If this maiden voyage had taught Santos-Dumont the value of ballast in maintaining a balloon’s equilibrium, it also taught him the value of the guide rope for a smooth landing and takeoff. The thick guide rope, extending three hundred feet and dangling from the basket, served as an automatic brake whenever the balloon returned to earth with disquieting speed for whatever reason. And the reasons could be many: a downward stroke of wind, the accidental loss of gas, the accumulation of snow on the balloon envelope, or a cloud passing in front of the sun. When the balloon descended below three hundred feet, more and more of the guide rope came to rest on the ground, thereby lightening the weight of the craft and arresting its fall. Under the opposite condition, when the balloon was ascending too rapidly, the lifting of the guide rope off the ground increased the weight of the balloon, thereby slowing its rise.
The guide rope, though ingeniously simple and effective, also had its “inconveniences,” as Santos-Dumont charitably put it. “Its rubbing along the uneven surfaces of the ground—over fields and meadows, hills and valleys, roads and houses, hedges and telegraph wires—gives violent shocks to the balloon,” he wrote later. “Or it may happen that the guide rope, rapidly unraveling the snarl in which it has twisted itself, catches hold of some asperity of the surface, or winds itself around the trunk or branches of a tree.” He was writing from experience. As Machuron prepared to land, the guide rope coiled itself around a large oak, bringing the balloon to an abrupt halt, throwing the two aeronauts backward in the basket. For a quarter of an hour, the captured balloon, battered by the wind, kept them “shaking like a salad basket.”

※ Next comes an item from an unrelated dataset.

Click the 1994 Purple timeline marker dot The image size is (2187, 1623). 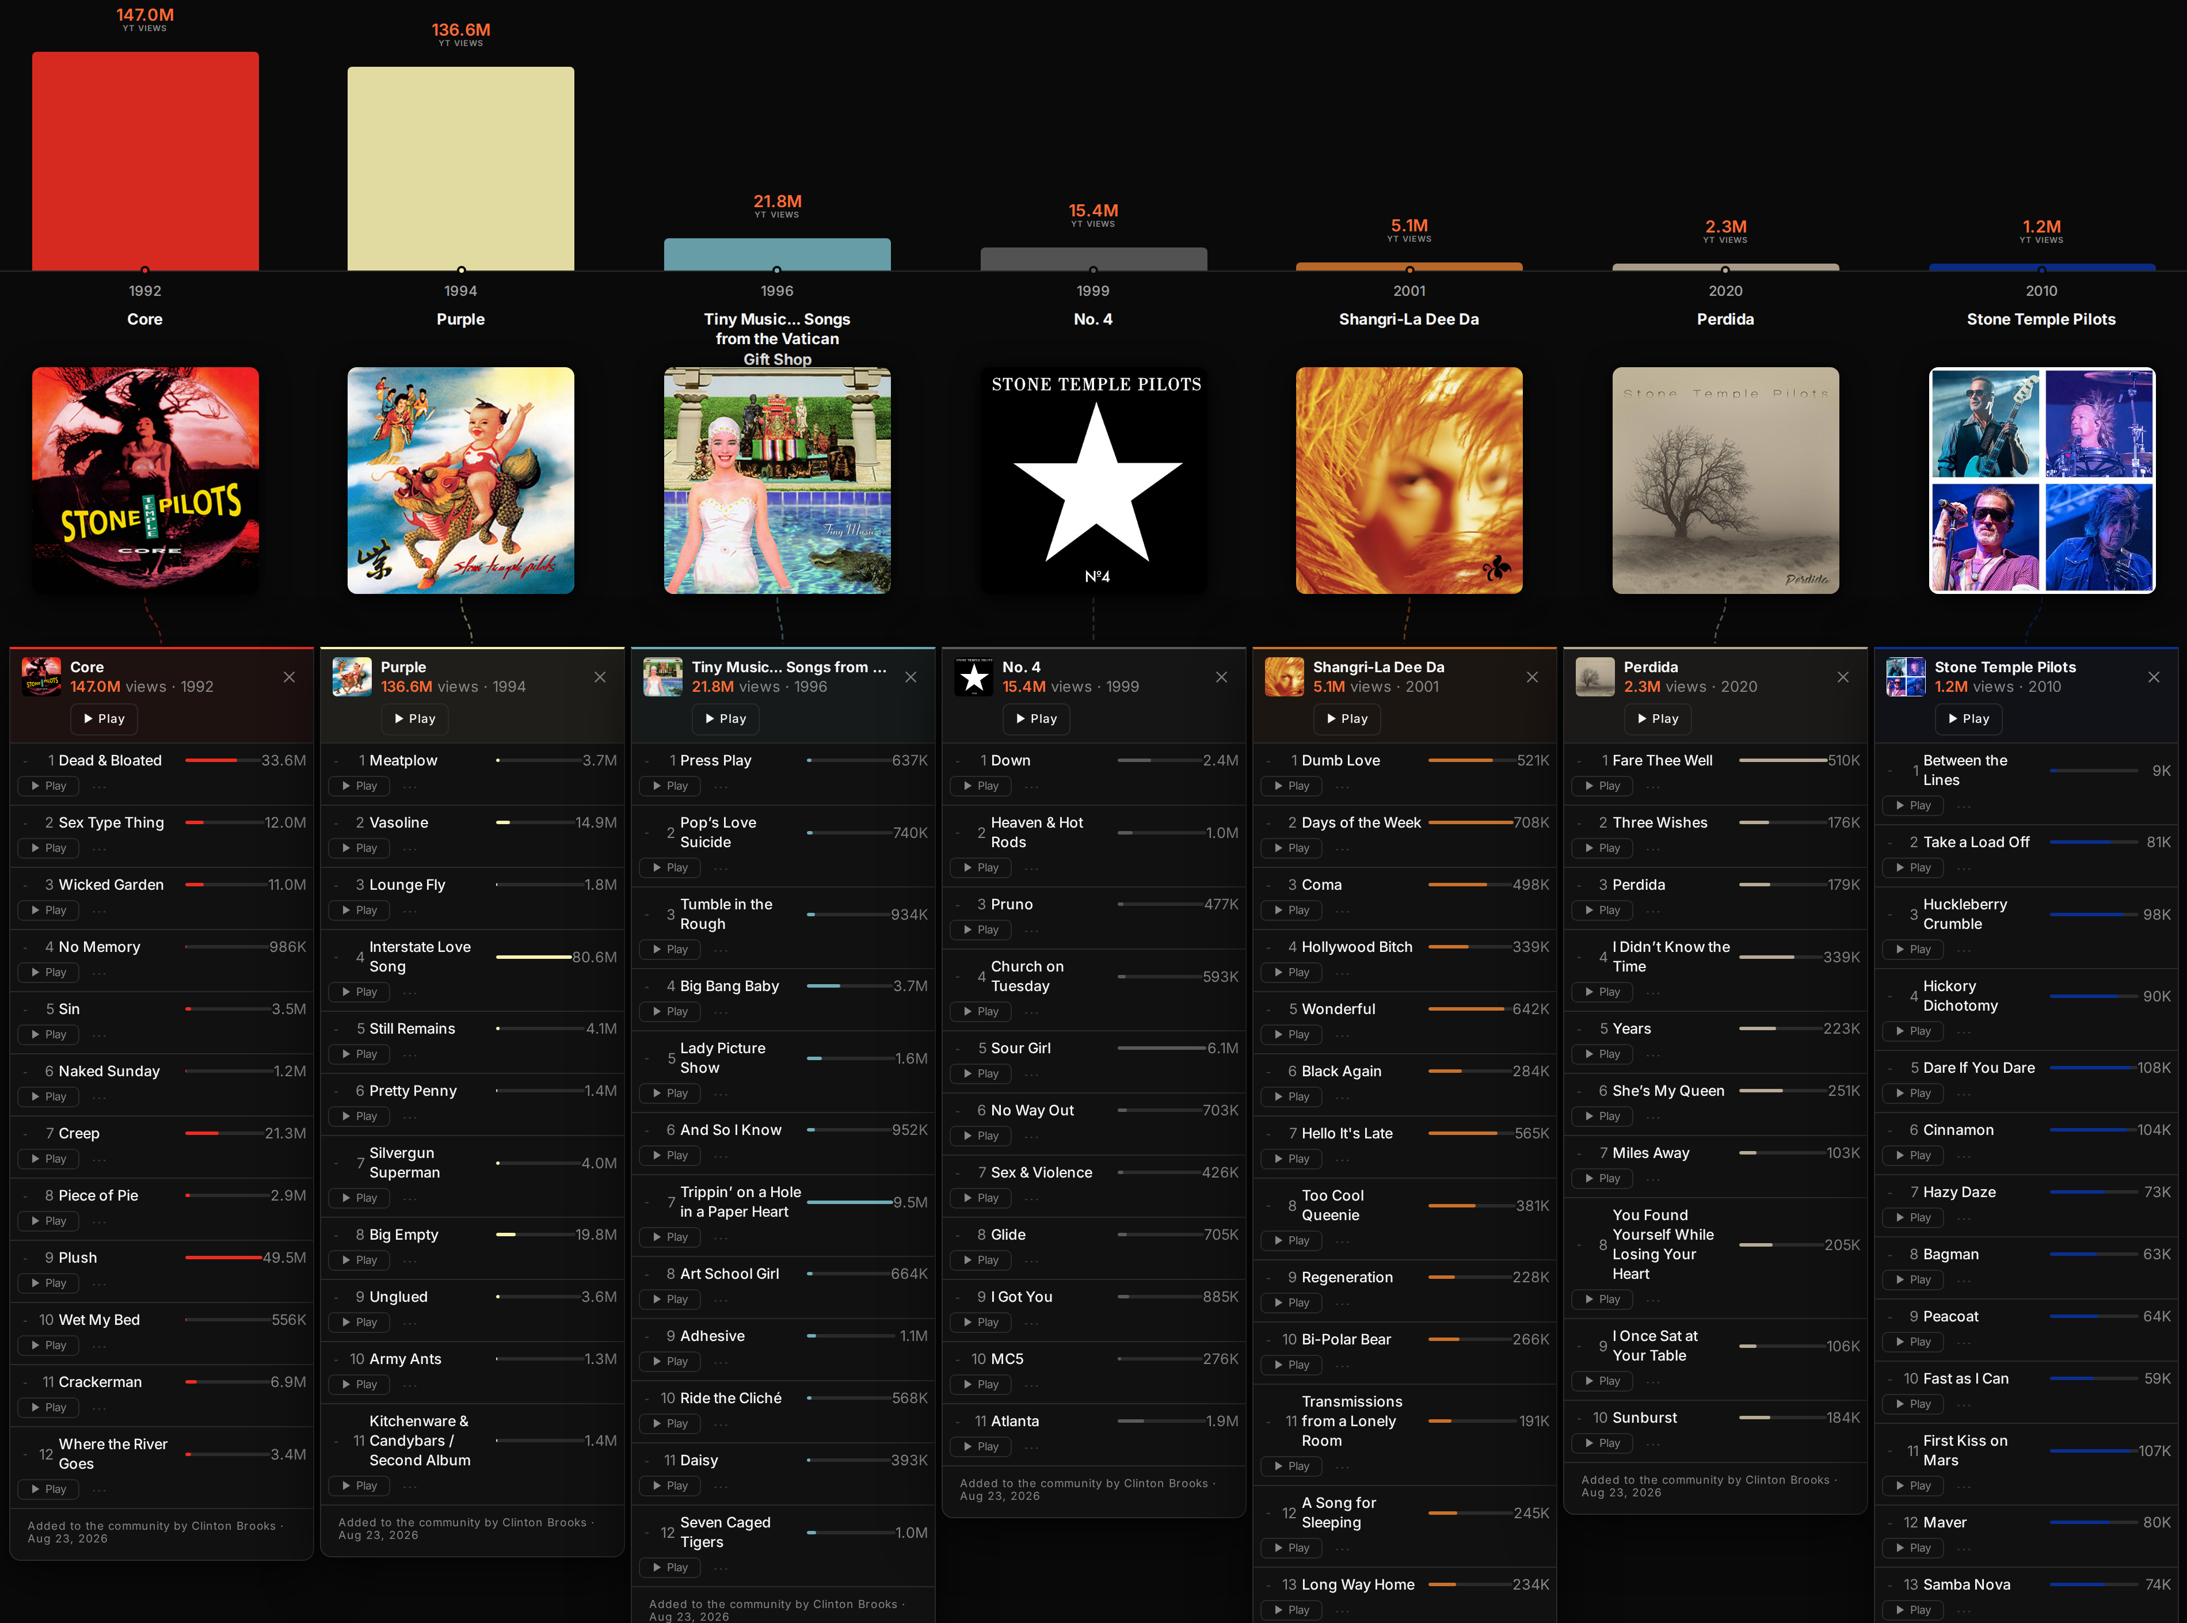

Machuron used the occasion to dissuade Santos-Dumont from constructing a powered balloon. “Observe the treachery and vindictiveness of the wind!” he shouted. “We are tied to the tree, yet see what force it tries to jerk us loose!” At that moment Santos-Dumont was thrown again into the bottom of the basket. “What screw propeller could hold a course against it?” Machuron continued. “What elongated balloon would not double up and take you flying to destruction?”
They eventually managed to free themselves from the oak by throwing out most of the remaining ballast. But the adventure was not over. “The lightened balloon made a tremendous leap upward,” recalled Santos-Dumont, “and pierced the clouds like a cannonball. Indeed, it threatened to reach dangerous heights, considering the little ballast we had remaining in store for use in descending.” The experienced Machuron had one last trick: He opened the balloon’s valve to let gas escape and the balloon began to descend again toward an open field, the guide rope behaving itself this time as it came in contact with the ground. The field would normally have been an ideal landing spot, but a strong crosswind promised a harsh touchdown in so open an area. Fortune smiled on Santos-Dumont, though, and as the balloon fell, after nearly two hours aloft, it drifted toward the edge of the field.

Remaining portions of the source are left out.